■ What you are asked to do: Could you give the records below again exactly, without the pictures?

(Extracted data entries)
Start of Block
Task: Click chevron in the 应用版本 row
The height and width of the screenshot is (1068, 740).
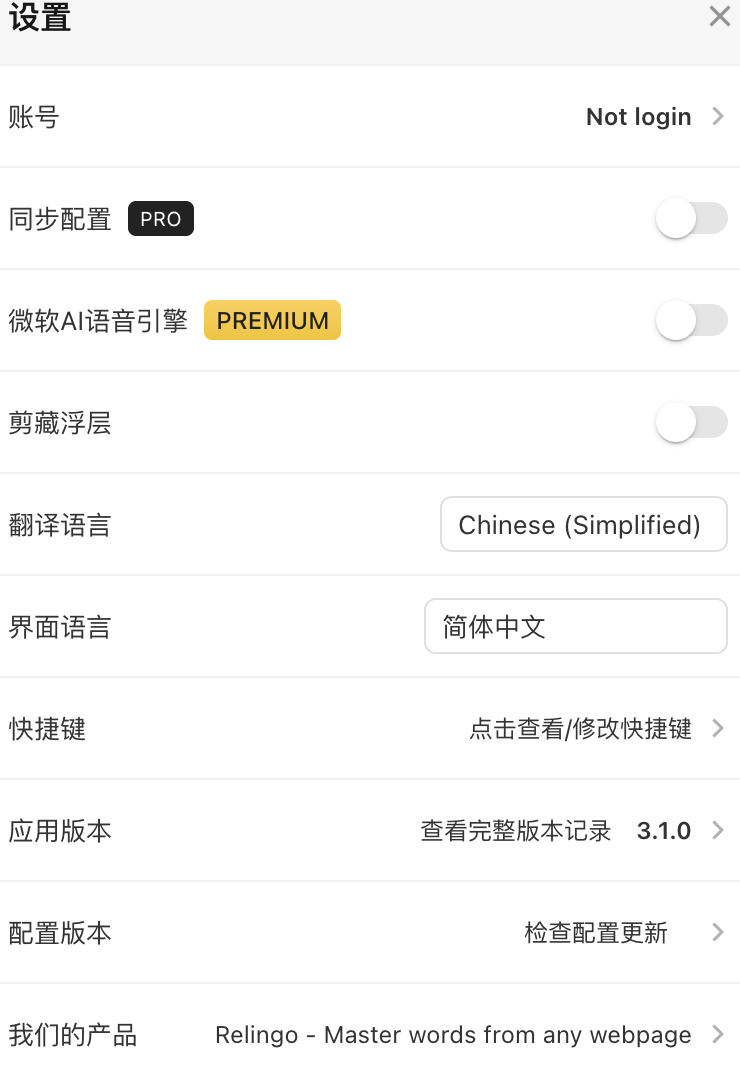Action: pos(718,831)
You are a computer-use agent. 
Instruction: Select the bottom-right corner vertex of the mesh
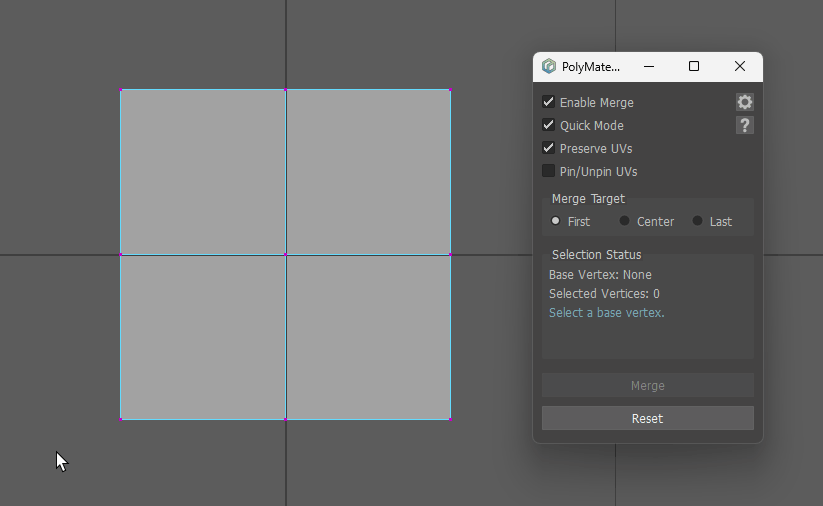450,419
End of Block
■ Final answer:
Task: Click chevron in the 应用版本 row
The height and width of the screenshot is (1068, 740).
Action: pos(718,831)
You are a computer-use agent. 
Instruction: Select the bottom-right corner vertex of the mesh
450,419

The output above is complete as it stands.